France has unveiled a new push to reduce Europe’s dependence on US and Chinese technology suppliers, placing digital sovereignty back at the centre of the EU policy debates.

Speaking in Paris, France’s minister for AI and digital affairs, Anne Le Hénanff, presented initiatives to expose and address the structural reliance on non-EU technologies across public administrations and private companies.

Central to the strategy is the creation of a Digital Sovereignty Observatory, which will map foreign technology dependencies and assess organisational exposure to geopolitical and supply-chain risks.

The body, led by former Europe minister Clément Beaune, is intended to provide the evidence base needed for coordinated action rather than symbolic declarations of autonomy.

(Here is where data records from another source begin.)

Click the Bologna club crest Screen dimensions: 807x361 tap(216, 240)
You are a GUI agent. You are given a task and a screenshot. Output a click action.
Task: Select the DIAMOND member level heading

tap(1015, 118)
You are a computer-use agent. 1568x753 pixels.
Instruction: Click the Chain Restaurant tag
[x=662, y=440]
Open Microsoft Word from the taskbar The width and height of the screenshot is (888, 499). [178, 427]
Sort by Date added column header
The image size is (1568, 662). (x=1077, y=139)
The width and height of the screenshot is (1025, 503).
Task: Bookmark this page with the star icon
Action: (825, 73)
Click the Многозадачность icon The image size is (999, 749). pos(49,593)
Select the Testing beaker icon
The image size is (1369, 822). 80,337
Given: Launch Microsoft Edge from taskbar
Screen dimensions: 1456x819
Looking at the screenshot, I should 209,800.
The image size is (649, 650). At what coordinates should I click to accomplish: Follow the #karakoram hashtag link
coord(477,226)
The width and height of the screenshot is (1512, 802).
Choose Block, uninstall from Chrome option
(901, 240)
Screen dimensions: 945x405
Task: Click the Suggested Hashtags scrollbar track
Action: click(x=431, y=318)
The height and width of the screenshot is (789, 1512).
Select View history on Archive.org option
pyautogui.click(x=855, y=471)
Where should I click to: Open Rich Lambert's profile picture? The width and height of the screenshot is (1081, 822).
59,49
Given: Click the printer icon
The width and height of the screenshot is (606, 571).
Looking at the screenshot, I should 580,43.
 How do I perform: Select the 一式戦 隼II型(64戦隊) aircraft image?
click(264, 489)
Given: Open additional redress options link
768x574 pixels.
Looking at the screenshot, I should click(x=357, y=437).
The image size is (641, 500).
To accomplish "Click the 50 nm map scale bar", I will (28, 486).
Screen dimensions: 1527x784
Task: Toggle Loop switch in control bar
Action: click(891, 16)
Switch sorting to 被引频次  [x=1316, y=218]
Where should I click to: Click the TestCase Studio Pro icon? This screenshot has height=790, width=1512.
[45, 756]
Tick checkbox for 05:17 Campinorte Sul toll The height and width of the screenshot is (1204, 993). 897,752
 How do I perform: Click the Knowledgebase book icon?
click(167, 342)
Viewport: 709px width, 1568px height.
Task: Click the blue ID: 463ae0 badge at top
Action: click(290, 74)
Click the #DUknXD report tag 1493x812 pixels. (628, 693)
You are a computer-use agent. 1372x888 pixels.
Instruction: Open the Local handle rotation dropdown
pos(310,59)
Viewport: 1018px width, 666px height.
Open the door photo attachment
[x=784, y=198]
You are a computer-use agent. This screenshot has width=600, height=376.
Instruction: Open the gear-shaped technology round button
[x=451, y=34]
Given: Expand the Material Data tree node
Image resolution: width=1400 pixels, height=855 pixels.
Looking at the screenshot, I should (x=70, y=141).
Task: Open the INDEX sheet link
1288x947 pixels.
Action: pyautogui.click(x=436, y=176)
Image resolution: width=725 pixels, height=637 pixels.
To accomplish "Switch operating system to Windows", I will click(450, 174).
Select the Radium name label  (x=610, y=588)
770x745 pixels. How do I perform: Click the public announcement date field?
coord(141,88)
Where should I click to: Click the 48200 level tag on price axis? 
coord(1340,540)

France is also advancing a Digital Resilience Index, expected to publish its first findings in early 2026. The index will measure reliance on foreign digital services and products, identifying vulnerabilities linked to cloud infrastructure, AI, cybersecurity and emerging technologies.

Industry data suggests Europe’s dependence on external tech providers costs the continent hundreds of billions of euros annually.

Paris is using the initiative to renew calls for a European preference in public-sector digital procurement and for a standard EU definition of European digital services.

Such proposals remain contentious among member states, yet France argues they are essential for restoring strategic control over critical digital infrastructure.